|ISTANBUL - The Turkish government hopes to open another door as US and European markets continue to struggle against the global financial crisis. A committee formed by top Turkish officials is set to tour the Gulf countries, seeking to secure liquidity by luring in much needed investment funds.
In an environment where global external financing conditions are getting tougher by the minute, Turkey will focus on investment funds in the Gulf countries, estimated to be worth $2.5 trillion.

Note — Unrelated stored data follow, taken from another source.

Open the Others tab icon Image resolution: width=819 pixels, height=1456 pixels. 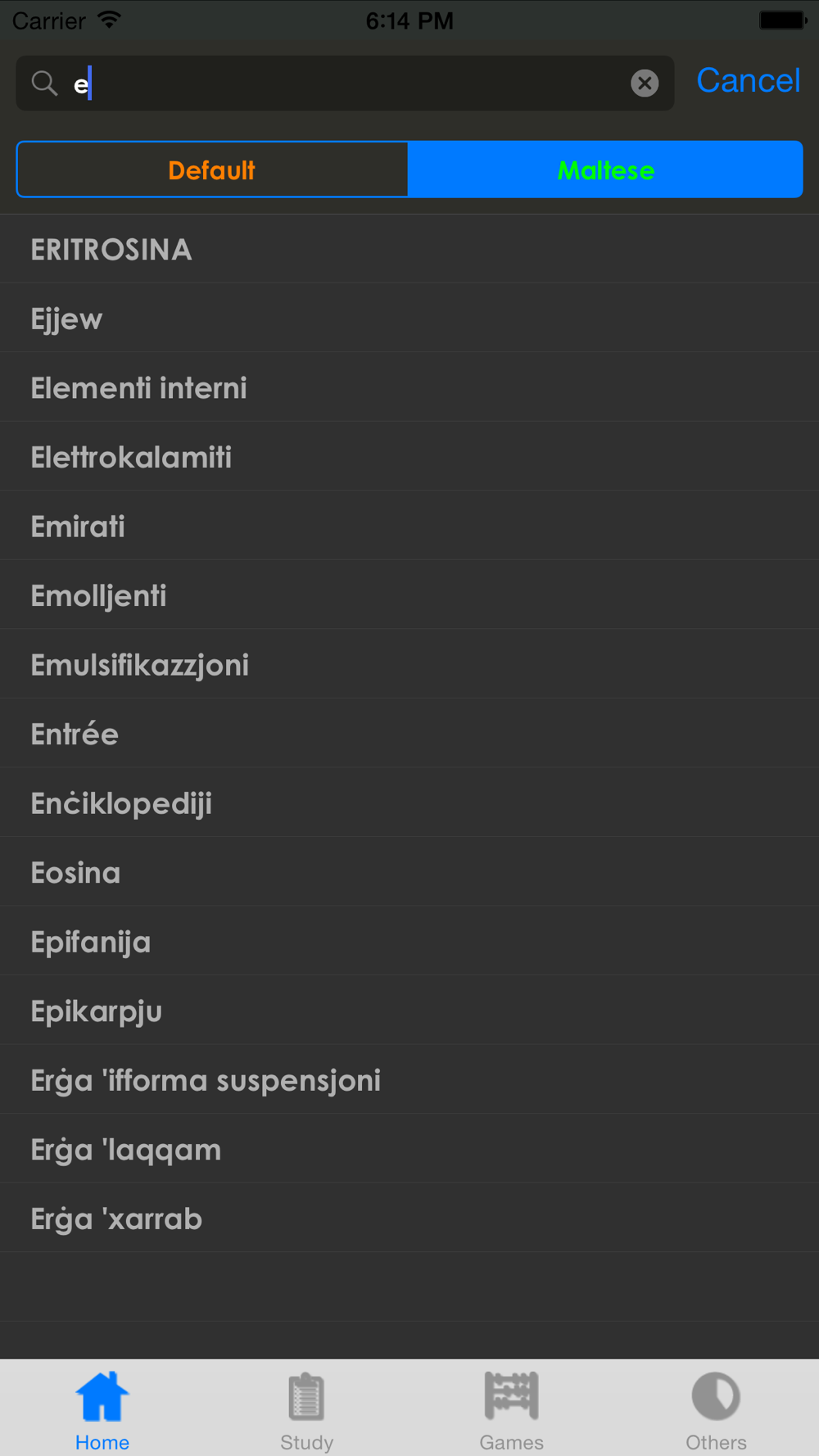tap(716, 1396)
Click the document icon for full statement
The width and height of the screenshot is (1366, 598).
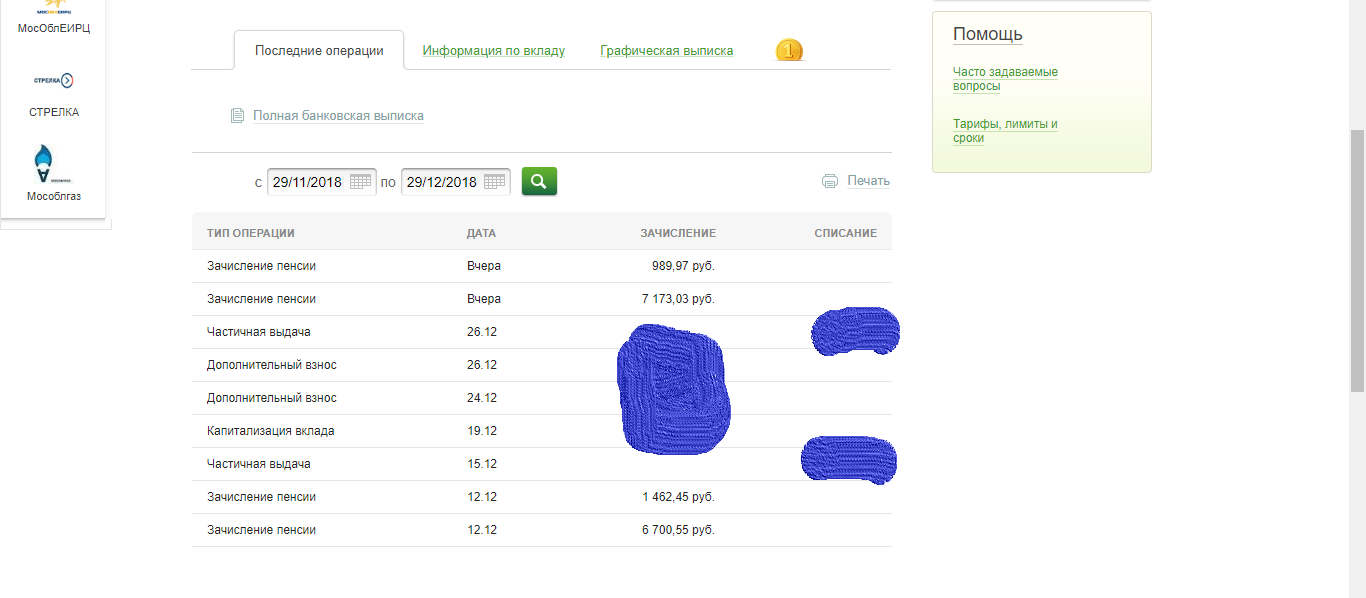click(x=237, y=116)
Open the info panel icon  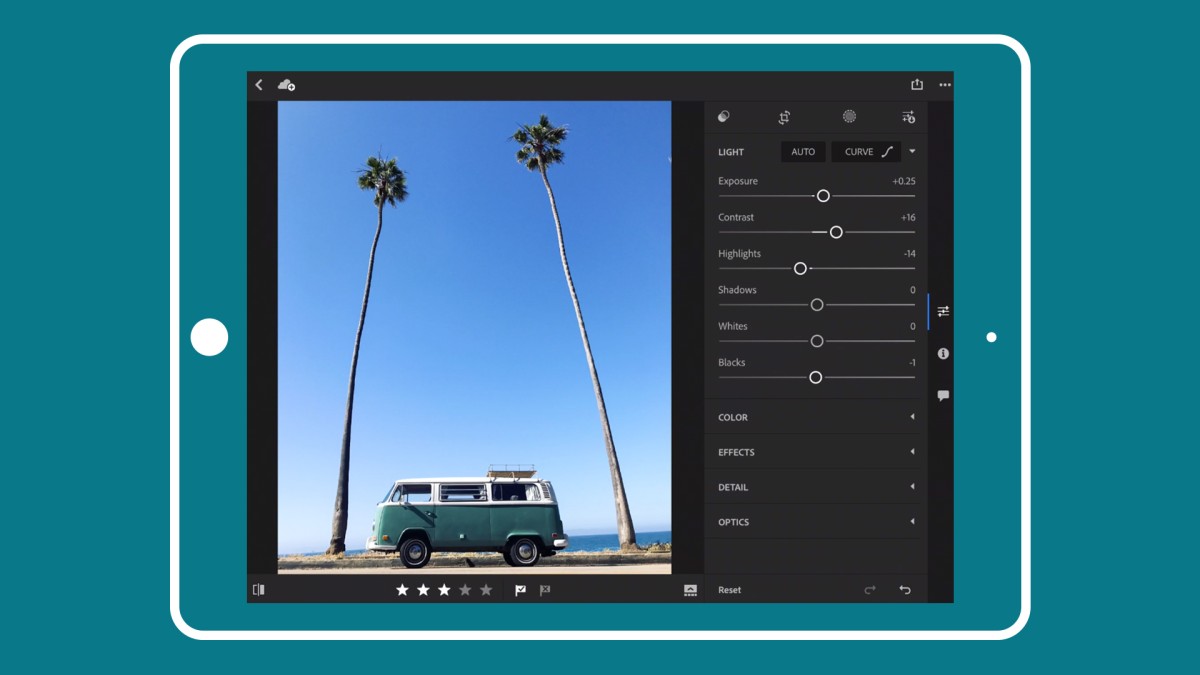(943, 354)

A committee formed by Turkeys top-level officials in search of luring in investment and liquidity is planning to tour the Gulf countries, mainly Saudi Arabia, Kuwait and the United Arab Emirates. The committee will invite Saudi Arabias investment fund, which is considered to be the worlds largest sovereign wealth fund, as well as other investment funds in the Gulf to invest in Turkey. Besides the giant investment fund Saudi Arabia is expected to set up, Turkey also aims to lure in an annual investment of at least $10 billion to $15 billion.
Officials will highlight the fact that Turkey, a country that is implementing many structural reforms during its accession process to the European Union, is also a "corridor" in transporting energy sources to the West, reported Anatolia News Agency. The committee will also inform investment funds of the opportunities in Turkey and propose that Turkish firms, in collaboration with Gulf capital, can create new joint investment ventures in the area.

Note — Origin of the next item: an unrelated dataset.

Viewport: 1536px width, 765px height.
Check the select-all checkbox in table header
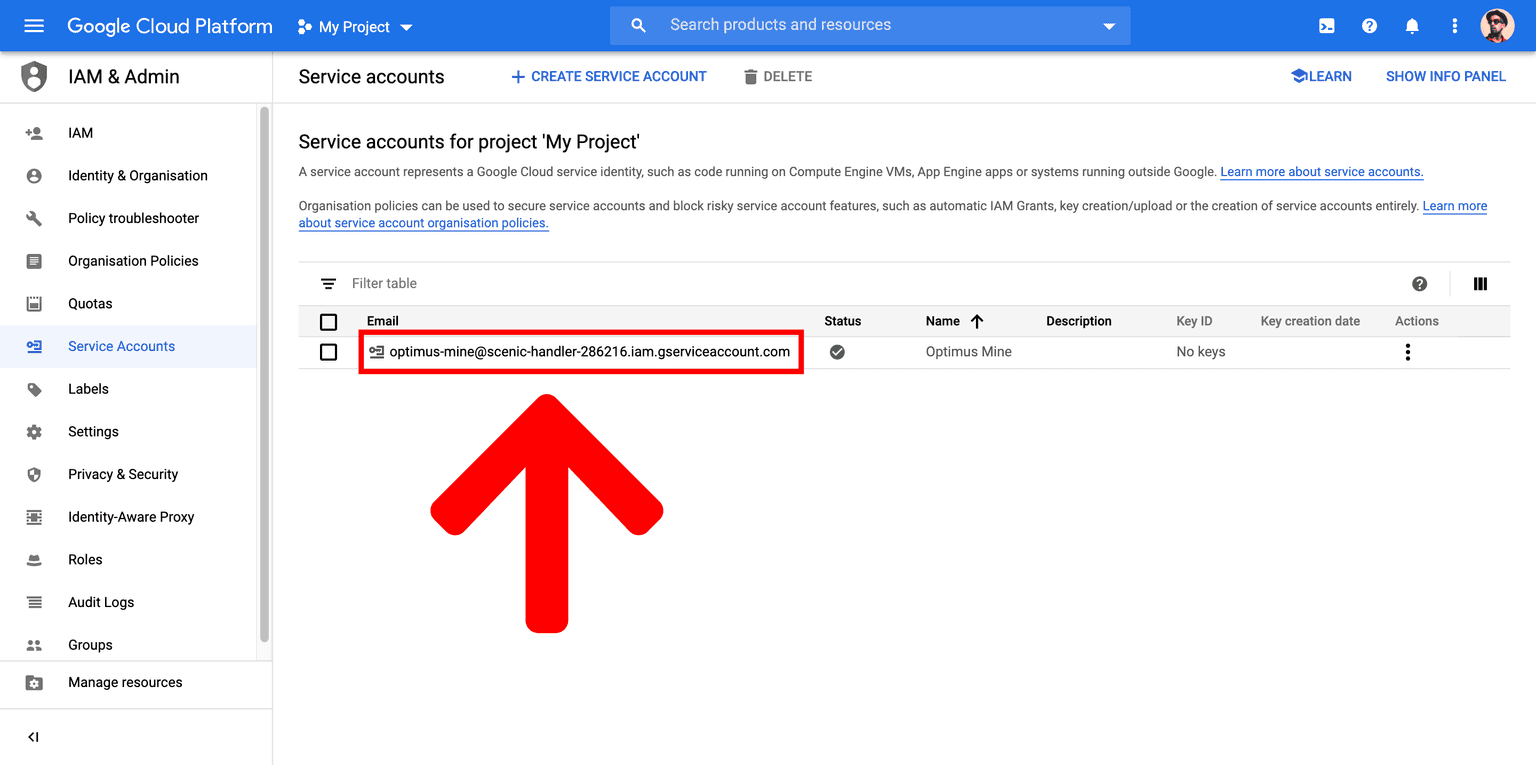(x=328, y=321)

Meanwhile, Gulf investment funds have shown interest in the telecommunications, energy, retail and logistics sectors in Turkey. Asset-backed securities, or VDMK, are also an area of interest for Gulf investment funds seeking joint investment opportunities.

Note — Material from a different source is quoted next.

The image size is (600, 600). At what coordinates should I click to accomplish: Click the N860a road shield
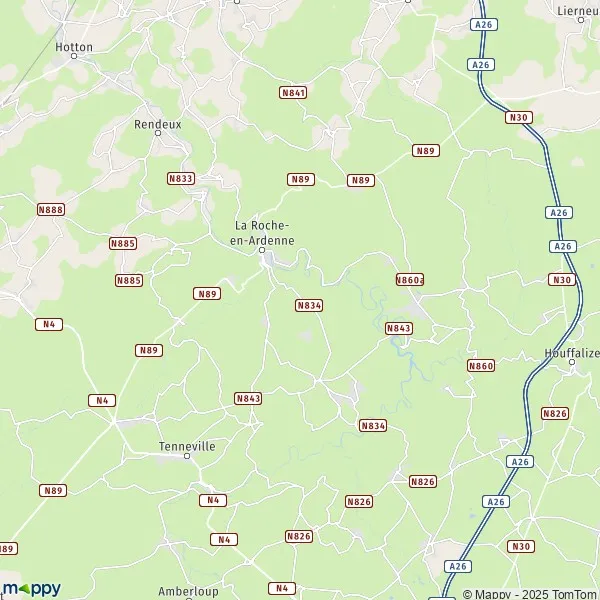pyautogui.click(x=410, y=280)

As the global economic crisis, which was borne from the U.S. mortgage crisis, continues to negatively affect liquidity all over the world, Gulf investment funds could provide a lot of benefit to Turkey in meeting its liquidity needs, said the officials.
A major part of Saudi Arabias income from crude oil goes to the Saudi Arabian Monetary Agency, or SAMA, and the remaining money is distributed among the members of the House of Saud, which is the royal family of the Kingdom of Saudi Arabia. The SAMA has been following a conservative path for its investments and purchasing U.S. Treasury bonds and shares from secure companies, while the members of the House of Saud made individual investments. However, the U.S.-born crisis hit the funds and caused them to pullout of all affected countries.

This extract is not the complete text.